CHAPTER 6 Jake

Jake

A bloody dating plan.

It’s been ten long days since I left Amelia with her friends at that café, making plans to find her a new guy, the right guy, and I haven’t been able to get any of it out of my mind.

“Jake,” my best friend Steven nudges me in the ribs, causing me to spill the beer in my hand. “I’ve lost you again.”

I look around me, taking in the chaos of Friday night after-work drinks at this particularly popular sports bar and wish once again that I’d found an excuse to get out of being here. An excuse that my annoying best friend would accept, that is. I had tried the old “too tired,” “have to stay back at work” and “I don’t want to,” but none of them were valid enough. According to Steven, it’s his job to get me out and about in society at least once a month. The good news is that, after tonight, I can look forward to four weeks of peaceful bliss ahead of me.

“I’m right here.” I sigh and take a sip of craft beer which will hopefully take the edge off what has been a rough week.

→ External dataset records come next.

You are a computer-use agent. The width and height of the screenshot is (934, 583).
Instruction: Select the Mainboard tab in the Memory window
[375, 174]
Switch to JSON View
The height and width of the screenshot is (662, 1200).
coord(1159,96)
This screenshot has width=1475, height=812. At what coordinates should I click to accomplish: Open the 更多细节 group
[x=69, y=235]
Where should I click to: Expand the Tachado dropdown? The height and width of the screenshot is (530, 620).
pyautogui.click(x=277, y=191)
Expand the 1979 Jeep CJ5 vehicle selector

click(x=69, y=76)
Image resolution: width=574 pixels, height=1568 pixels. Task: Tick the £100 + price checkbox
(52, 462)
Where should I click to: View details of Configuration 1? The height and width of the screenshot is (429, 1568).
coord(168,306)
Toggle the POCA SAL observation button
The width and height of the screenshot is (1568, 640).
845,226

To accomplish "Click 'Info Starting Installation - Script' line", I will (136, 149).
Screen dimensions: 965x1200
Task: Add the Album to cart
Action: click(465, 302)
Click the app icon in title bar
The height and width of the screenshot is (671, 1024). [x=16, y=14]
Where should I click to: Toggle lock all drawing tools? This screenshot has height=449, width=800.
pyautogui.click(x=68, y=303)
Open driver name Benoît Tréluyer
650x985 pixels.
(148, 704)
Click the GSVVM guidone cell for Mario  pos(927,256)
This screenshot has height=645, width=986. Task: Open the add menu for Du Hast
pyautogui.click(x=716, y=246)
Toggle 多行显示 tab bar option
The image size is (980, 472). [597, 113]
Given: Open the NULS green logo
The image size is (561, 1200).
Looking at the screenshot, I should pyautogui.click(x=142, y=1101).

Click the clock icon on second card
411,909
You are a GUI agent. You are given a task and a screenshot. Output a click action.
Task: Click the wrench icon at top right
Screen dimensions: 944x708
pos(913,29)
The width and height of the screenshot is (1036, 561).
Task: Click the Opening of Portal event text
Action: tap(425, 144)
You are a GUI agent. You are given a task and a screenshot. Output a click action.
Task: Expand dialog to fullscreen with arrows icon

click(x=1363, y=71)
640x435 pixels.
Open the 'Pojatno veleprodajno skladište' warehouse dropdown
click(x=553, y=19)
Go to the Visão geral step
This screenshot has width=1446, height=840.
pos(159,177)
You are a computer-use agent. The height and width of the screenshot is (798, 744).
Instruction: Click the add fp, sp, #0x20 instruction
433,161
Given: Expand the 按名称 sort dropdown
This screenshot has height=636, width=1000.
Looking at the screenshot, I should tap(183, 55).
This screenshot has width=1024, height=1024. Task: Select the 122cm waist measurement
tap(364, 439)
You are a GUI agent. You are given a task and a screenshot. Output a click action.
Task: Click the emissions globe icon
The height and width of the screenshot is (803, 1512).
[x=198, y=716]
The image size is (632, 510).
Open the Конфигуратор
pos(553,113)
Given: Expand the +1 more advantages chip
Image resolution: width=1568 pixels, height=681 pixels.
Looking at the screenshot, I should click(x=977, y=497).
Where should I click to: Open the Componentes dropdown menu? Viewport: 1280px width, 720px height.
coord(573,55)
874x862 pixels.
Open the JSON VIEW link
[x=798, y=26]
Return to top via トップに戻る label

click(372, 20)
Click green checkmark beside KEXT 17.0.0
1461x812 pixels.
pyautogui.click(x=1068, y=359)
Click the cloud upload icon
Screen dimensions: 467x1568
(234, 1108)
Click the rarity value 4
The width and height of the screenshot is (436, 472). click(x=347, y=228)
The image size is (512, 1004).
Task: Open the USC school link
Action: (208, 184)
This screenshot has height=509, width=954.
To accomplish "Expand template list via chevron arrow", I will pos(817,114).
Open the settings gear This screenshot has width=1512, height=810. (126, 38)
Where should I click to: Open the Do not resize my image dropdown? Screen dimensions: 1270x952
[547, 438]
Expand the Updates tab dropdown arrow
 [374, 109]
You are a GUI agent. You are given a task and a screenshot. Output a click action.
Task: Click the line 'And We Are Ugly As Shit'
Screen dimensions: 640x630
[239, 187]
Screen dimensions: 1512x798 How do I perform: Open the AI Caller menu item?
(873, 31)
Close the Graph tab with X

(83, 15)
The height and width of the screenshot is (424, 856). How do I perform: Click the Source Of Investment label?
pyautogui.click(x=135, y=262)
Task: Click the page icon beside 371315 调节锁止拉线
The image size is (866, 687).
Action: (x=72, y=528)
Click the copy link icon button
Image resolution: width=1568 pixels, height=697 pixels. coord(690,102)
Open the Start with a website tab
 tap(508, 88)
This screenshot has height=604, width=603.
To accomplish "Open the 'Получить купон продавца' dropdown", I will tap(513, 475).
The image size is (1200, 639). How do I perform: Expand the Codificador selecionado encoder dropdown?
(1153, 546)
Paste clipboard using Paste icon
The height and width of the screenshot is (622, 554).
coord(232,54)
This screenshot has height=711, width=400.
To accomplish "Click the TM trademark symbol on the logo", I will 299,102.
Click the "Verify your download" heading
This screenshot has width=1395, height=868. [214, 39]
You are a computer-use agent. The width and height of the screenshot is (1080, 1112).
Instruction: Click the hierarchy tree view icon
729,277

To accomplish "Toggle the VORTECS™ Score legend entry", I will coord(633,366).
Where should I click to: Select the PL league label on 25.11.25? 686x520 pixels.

“You’re physically standing next to me, but I can see you’re all up in here…” He knocks on my forehead with a smirk. “What’s up?”

I glance up at the giant TV screen above the bar, hoping that something on there will distract him so I can wallow in my thoughts. Alone.

Cricket. Great. I know it’s almost sacrilegious to be an Aussie bloke and not like cricket, but come on! A test match of cricket can last for five whole days, and more often than not, will end in a draw. What a complete waste of time.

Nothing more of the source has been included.